*RECORDS FOR THIS EXERCISE:*
..............................
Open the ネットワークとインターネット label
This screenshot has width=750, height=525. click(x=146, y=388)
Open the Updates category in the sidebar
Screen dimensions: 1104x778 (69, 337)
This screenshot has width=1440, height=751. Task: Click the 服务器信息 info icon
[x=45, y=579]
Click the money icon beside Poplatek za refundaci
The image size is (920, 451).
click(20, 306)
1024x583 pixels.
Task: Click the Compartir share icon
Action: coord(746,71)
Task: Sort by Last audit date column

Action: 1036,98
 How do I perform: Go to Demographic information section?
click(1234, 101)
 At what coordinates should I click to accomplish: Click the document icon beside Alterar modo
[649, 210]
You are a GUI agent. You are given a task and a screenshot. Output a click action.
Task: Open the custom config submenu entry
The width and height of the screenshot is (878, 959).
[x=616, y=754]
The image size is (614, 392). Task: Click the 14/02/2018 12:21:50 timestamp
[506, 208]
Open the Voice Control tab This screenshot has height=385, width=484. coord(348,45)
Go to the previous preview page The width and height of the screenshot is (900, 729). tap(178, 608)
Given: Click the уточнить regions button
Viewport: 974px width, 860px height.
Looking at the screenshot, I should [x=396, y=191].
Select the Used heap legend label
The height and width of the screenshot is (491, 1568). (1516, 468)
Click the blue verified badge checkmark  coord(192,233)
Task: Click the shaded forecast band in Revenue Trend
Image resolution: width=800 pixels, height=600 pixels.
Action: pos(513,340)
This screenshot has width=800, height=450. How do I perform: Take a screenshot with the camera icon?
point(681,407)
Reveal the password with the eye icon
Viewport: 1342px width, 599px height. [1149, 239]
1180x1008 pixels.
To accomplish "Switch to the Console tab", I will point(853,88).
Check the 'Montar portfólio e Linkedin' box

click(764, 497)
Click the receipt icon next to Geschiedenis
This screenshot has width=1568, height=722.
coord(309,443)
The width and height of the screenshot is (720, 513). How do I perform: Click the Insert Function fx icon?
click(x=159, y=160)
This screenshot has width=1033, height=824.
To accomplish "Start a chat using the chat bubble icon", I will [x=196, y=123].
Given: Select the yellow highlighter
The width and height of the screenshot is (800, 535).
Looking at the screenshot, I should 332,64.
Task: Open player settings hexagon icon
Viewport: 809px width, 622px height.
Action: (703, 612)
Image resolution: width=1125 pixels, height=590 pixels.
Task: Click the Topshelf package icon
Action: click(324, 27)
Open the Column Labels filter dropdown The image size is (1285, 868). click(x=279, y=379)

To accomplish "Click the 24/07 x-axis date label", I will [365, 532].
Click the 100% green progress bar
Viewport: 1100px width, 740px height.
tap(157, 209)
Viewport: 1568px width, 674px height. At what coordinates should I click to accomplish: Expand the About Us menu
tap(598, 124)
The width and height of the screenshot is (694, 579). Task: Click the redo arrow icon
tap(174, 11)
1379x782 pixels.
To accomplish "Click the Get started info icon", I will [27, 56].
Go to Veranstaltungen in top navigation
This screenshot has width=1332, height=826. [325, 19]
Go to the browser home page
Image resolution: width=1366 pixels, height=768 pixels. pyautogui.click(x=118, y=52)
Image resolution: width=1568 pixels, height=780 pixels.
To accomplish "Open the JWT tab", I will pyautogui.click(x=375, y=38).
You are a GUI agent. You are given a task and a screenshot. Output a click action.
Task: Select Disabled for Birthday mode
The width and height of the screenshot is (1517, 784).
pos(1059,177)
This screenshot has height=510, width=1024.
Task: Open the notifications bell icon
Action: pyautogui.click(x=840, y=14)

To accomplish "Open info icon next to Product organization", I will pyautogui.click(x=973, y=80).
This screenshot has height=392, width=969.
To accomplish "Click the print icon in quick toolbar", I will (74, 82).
..............................
*EXERCISE PROMPT:* The full set of records above is to be printed exactly as it appears.

*RESULT OF THIS TASK:*
Open the ネットワークとインターネット label
This screenshot has width=750, height=525. click(x=146, y=388)
Open the Updates category in the sidebar
Screen dimensions: 1104x778 (69, 337)
This screenshot has width=1440, height=751. Task: Click the 服务器信息 info icon
[x=45, y=579]
Click the money icon beside Poplatek za refundaci
The image size is (920, 451).
click(20, 306)
1024x583 pixels.
Task: Click the Compartir share icon
Action: coord(746,71)
Task: Sort by Last audit date column

Action: 1036,98
 How do I perform: Go to Demographic information section?
click(1234, 101)
 At what coordinates should I click to accomplish: Click the document icon beside Alterar modo
[649, 210]
You are a GUI agent. You are given a task and a screenshot. Output a click action.
Task: Open the custom config submenu entry
The width and height of the screenshot is (878, 959).
[x=616, y=754]
The image size is (614, 392). Task: Click the 14/02/2018 12:21:50 timestamp
[506, 208]
Open the Voice Control tab This screenshot has height=385, width=484. coord(348,45)
Go to the previous preview page The width and height of the screenshot is (900, 729). tap(178, 608)
Given: Click the уточнить regions button
Viewport: 974px width, 860px height.
Looking at the screenshot, I should [x=396, y=191].
Select the Used heap legend label
The height and width of the screenshot is (491, 1568). (1516, 468)
Click the blue verified badge checkmark  coord(192,233)
Task: Click the shaded forecast band in Revenue Trend
Image resolution: width=800 pixels, height=600 pixels.
Action: pos(513,340)
This screenshot has width=800, height=450. How do I perform: Take a screenshot with the camera icon?
point(681,407)
Reveal the password with the eye icon
Viewport: 1342px width, 599px height. [1149, 239]
1180x1008 pixels.
To accomplish "Switch to the Console tab", I will point(853,88).
Check the 'Montar portfólio e Linkedin' box

click(764, 497)
Click the receipt icon next to Geschiedenis
This screenshot has width=1568, height=722.
coord(309,443)
The width and height of the screenshot is (720, 513). How do I perform: Click the Insert Function fx icon?
click(x=159, y=160)
This screenshot has width=1033, height=824.
To accomplish "Start a chat using the chat bubble icon", I will [x=196, y=123].
Given: Select the yellow highlighter
The width and height of the screenshot is (800, 535).
Looking at the screenshot, I should 332,64.
Task: Open player settings hexagon icon
Viewport: 809px width, 622px height.
Action: (703, 612)
Image resolution: width=1125 pixels, height=590 pixels.
Task: Click the Topshelf package icon
Action: click(324, 27)
Open the Column Labels filter dropdown The image size is (1285, 868). click(x=279, y=379)

To accomplish "Click the 24/07 x-axis date label", I will [365, 532].
Click the 100% green progress bar
Viewport: 1100px width, 740px height.
tap(157, 209)
Viewport: 1568px width, 674px height. At what coordinates should I click to accomplish: Expand the About Us menu
tap(598, 124)
The width and height of the screenshot is (694, 579). Task: Click the redo arrow icon
tap(174, 11)
1379x782 pixels.
To accomplish "Click the Get started info icon", I will [27, 56].
Go to Veranstaltungen in top navigation
This screenshot has width=1332, height=826. [325, 19]
Go to the browser home page
Image resolution: width=1366 pixels, height=768 pixels. pyautogui.click(x=118, y=52)
Image resolution: width=1568 pixels, height=780 pixels.
To accomplish "Open the JWT tab", I will pyautogui.click(x=375, y=38).
You are a GUI agent. You are given a task and a screenshot. Output a click action.
Task: Select Disabled for Birthday mode
The width and height of the screenshot is (1517, 784).
pos(1059,177)
This screenshot has height=510, width=1024.
Task: Open the notifications bell icon
Action: pyautogui.click(x=840, y=14)

To accomplish "Open info icon next to Product organization", I will pyautogui.click(x=973, y=80).
This screenshot has height=392, width=969.
To accomplish "Click the print icon in quick toolbar", I will (74, 82).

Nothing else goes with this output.